Are placebos as good as 'real' antidepressant drugs?

Dr Placebo
Last edited 18th September 2012

The National Health Service in the United Kingdom spends over 300 million pounds per year on antidepressants (475 million USD).

Yet in a large study comparing antidepressant drugs with placebos, Irving Kirsch found no significant difference between placebos and ‘active’ drugs except for patients with severe depression.

Last Sunday night the research was discussed in a CBS 60 Minutes report. During her interview, reporter Lesley Stahl challenged Kirsch: "You're saying if (patients taking antidepressants) took a sugar pill, they'd have the same effect?"

Kirsch replied: "They'd have almost as large an effect, and whatever difference it would be, would be clinically insignificant."

Stahl was incredulous. "But people are getting better taking antidepressants, I know them. We all know them."

"People get better when they take the drug, but it's not the chemical ingredients of the drugs that are making them better. It's largely the placebo effect," Kirsch replied.
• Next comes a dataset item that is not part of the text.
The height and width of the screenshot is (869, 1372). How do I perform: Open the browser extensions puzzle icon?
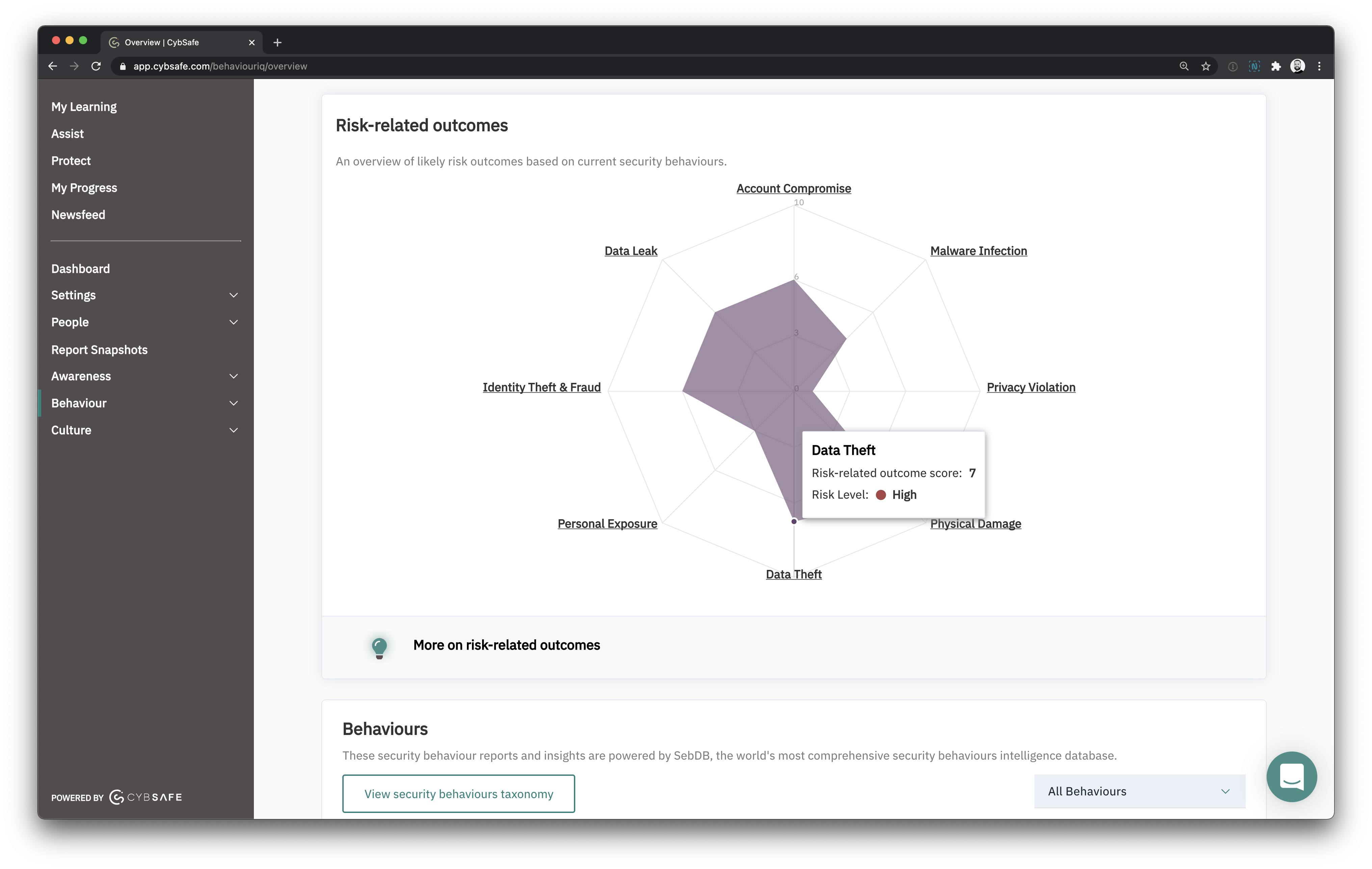click(x=1276, y=66)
Kirsch’s research raises many provocative questions. If placebos appear to cure depression, is depression a real disease? How can a sugar pill cure depression? If sugar pills work as well as drugs and have fewer side effects, why not use them?

Nobody doubts that depression can be very serious. (And any patient taking or considering antidepressant medication should consult a qualified practitioner before making treatment decisions.) Instead, it means placebos are particularly good at curing depression. This can be achieved through several mechanisms. The sugar in the pill can influence insulin levels and induce a cascade of physiological effects. Moreover the doctor’s friendly manner, also part of the placebo, has been shown to make mildly depressed patients feel better.

The reason placebos aren’t prescribed is doctors deem them to be unethical. This is because (among other reasons) doctors should only prescribe treatments that are proven to be effective. But effectiveness is often established by demonstrating superiority to placebos; so to prove they are effective, then need to be more effective than themselves, which is impossible. Moreover, as Stahl noted, the ‘real’ drugs have known and serious side effects. So not prescribing placebos might be even less ethical.

Whatever the answers to these difficult questions, surely we can come up with an answer to the placebo ethics dilemma that costs less than 300 million pounds per year. More research, please!